Please set down exactly the lines of the listing below from the line containing "At what coordinates should I click to accomplish: Click the red" through the line containing "Task: Click the @dictatorsgal mention", both lines included, leaving out all other lines.
=== Begin Enclosure ===
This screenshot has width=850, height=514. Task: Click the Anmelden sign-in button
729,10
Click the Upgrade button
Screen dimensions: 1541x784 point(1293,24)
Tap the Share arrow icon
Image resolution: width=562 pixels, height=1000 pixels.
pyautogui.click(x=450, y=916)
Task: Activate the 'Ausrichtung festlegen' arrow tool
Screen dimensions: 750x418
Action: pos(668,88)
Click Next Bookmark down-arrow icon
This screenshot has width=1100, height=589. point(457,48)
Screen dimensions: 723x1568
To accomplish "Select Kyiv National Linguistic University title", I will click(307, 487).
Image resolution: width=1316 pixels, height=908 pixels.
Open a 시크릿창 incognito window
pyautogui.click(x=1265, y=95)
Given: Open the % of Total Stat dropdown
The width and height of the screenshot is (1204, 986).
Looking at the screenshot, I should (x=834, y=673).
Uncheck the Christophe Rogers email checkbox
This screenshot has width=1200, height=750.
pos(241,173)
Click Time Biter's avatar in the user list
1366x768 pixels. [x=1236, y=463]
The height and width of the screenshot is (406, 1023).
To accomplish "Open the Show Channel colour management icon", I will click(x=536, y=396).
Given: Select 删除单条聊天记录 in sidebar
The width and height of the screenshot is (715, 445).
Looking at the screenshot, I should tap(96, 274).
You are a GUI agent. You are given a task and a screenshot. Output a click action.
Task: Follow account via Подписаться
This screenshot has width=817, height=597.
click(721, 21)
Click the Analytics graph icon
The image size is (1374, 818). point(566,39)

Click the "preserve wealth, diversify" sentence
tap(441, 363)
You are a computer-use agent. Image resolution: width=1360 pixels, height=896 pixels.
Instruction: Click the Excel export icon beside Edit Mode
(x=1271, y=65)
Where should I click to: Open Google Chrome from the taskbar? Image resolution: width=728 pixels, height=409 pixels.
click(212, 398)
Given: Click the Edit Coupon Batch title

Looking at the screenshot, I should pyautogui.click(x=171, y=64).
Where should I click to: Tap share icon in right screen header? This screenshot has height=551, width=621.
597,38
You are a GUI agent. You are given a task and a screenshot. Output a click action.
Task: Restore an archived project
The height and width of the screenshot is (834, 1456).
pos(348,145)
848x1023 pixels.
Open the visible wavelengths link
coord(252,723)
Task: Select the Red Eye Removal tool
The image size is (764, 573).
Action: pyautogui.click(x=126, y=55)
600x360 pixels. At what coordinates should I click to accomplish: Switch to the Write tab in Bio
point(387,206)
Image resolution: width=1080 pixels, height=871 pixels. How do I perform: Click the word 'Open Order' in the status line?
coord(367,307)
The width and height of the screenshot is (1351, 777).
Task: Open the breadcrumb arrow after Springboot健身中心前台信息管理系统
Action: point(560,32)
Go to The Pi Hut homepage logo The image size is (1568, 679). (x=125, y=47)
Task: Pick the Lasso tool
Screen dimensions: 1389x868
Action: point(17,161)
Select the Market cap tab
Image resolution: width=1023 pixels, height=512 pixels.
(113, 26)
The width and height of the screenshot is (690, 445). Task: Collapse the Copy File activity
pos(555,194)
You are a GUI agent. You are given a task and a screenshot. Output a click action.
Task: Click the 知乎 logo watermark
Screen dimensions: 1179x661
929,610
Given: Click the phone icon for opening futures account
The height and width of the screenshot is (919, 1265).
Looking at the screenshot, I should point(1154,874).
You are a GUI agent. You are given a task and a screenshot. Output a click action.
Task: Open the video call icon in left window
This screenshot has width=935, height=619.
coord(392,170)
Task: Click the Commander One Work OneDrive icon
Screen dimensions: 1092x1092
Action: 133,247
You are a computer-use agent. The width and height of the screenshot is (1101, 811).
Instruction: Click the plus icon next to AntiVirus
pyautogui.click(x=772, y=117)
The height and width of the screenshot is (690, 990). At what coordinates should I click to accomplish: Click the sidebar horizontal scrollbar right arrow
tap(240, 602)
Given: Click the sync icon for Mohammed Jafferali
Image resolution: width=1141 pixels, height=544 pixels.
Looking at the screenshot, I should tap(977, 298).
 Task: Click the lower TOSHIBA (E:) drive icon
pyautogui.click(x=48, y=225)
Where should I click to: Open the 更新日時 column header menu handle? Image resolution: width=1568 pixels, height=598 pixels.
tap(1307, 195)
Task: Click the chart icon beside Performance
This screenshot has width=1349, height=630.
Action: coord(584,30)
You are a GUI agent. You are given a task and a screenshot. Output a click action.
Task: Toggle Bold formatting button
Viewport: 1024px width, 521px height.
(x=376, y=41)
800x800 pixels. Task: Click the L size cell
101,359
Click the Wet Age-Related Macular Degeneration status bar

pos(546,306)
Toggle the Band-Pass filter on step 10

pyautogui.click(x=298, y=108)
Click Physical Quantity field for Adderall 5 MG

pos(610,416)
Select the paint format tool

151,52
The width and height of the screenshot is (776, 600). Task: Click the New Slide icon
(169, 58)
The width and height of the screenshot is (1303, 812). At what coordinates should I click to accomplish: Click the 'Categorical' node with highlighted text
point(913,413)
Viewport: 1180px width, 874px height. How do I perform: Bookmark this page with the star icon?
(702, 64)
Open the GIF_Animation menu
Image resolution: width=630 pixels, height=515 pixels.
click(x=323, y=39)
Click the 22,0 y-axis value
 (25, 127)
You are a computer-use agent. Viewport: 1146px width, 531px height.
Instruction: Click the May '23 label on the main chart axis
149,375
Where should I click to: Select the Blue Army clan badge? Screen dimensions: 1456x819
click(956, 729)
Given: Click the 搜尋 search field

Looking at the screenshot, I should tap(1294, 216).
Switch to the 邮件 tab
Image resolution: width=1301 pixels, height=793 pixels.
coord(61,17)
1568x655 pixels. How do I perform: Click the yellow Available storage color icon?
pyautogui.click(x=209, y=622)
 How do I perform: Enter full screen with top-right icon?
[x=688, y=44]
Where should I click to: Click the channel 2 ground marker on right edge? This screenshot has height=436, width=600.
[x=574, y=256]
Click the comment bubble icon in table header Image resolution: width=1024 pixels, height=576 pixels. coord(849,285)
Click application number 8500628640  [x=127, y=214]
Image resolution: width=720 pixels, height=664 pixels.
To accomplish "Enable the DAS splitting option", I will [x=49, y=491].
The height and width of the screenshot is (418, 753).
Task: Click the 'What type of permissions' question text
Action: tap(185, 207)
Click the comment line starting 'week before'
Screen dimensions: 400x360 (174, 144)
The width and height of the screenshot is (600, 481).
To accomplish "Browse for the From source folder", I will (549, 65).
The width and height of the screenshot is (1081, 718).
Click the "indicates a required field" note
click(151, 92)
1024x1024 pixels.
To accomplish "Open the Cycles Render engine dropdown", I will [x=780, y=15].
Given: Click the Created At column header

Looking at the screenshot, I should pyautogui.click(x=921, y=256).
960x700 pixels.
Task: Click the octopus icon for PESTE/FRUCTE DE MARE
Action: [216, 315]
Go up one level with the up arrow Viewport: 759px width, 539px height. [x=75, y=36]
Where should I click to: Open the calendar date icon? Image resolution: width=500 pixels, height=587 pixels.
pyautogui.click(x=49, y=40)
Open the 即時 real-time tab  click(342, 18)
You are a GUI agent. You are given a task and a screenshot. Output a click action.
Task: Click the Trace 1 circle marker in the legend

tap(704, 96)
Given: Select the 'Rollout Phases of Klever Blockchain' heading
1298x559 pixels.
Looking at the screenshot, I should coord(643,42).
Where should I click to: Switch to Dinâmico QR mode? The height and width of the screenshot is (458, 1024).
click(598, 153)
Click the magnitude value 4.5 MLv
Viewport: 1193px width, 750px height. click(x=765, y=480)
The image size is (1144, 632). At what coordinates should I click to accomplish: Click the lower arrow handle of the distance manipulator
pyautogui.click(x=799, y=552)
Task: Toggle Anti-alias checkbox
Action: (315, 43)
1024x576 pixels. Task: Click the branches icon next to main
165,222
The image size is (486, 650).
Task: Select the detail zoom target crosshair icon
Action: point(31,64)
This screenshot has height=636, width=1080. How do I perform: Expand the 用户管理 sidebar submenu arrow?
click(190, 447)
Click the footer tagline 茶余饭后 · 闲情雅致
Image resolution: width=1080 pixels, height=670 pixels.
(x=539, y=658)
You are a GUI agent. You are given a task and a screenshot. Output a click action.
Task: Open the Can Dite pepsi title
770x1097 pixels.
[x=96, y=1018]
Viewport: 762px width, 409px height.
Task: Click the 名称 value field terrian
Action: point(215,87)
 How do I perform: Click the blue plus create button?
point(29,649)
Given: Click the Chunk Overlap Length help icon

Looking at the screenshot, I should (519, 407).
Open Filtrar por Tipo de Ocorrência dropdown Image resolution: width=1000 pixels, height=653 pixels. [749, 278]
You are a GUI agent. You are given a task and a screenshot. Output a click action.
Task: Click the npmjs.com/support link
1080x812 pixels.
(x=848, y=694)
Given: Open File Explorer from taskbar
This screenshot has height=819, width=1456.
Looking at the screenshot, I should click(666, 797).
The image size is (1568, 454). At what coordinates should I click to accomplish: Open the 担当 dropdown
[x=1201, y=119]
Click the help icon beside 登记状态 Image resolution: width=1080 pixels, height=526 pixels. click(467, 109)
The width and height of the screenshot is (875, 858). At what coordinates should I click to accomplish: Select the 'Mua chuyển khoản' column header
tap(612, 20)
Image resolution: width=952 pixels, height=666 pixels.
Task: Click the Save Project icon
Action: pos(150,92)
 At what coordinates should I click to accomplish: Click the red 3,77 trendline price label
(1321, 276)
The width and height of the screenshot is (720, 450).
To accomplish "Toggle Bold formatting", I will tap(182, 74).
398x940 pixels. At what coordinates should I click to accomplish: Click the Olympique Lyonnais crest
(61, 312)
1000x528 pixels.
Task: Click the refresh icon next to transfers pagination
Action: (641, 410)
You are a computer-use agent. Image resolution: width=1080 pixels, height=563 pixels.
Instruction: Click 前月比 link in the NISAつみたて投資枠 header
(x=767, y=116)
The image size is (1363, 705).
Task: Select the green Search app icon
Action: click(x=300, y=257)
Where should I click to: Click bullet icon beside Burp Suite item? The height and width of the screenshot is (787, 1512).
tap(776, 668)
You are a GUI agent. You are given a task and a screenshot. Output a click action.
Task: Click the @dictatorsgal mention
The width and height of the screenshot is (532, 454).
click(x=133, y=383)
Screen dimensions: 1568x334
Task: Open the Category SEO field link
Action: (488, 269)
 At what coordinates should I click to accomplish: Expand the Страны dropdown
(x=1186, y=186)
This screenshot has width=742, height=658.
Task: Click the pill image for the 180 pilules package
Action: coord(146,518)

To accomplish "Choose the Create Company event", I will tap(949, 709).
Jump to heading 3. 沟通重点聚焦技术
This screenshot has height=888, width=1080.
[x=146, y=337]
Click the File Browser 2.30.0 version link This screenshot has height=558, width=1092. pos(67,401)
=== End Enclosure ===
Reply:
 At what coordinates should I click to accomplish: Click the red 3,77 trendline price label
(1321, 276)
The width and height of the screenshot is (720, 450).
To accomplish "Toggle Bold formatting", I will tap(182, 74).
398x940 pixels. At what coordinates should I click to accomplish: Click the Olympique Lyonnais crest
(61, 312)
1000x528 pixels.
Task: Click the refresh icon next to transfers pagination
Action: (641, 410)
You are a computer-use agent. Image resolution: width=1080 pixels, height=563 pixels.
Instruction: Click 前月比 link in the NISAつみたて投資枠 header
(x=767, y=116)
The image size is (1363, 705).
Task: Select the green Search app icon
Action: click(x=300, y=257)
Where should I click to: Click bullet icon beside Burp Suite item? The height and width of the screenshot is (787, 1512).
tap(776, 668)
You are a GUI agent. You are given a task and a screenshot. Output a click action.
Task: Click the @dictatorsgal mention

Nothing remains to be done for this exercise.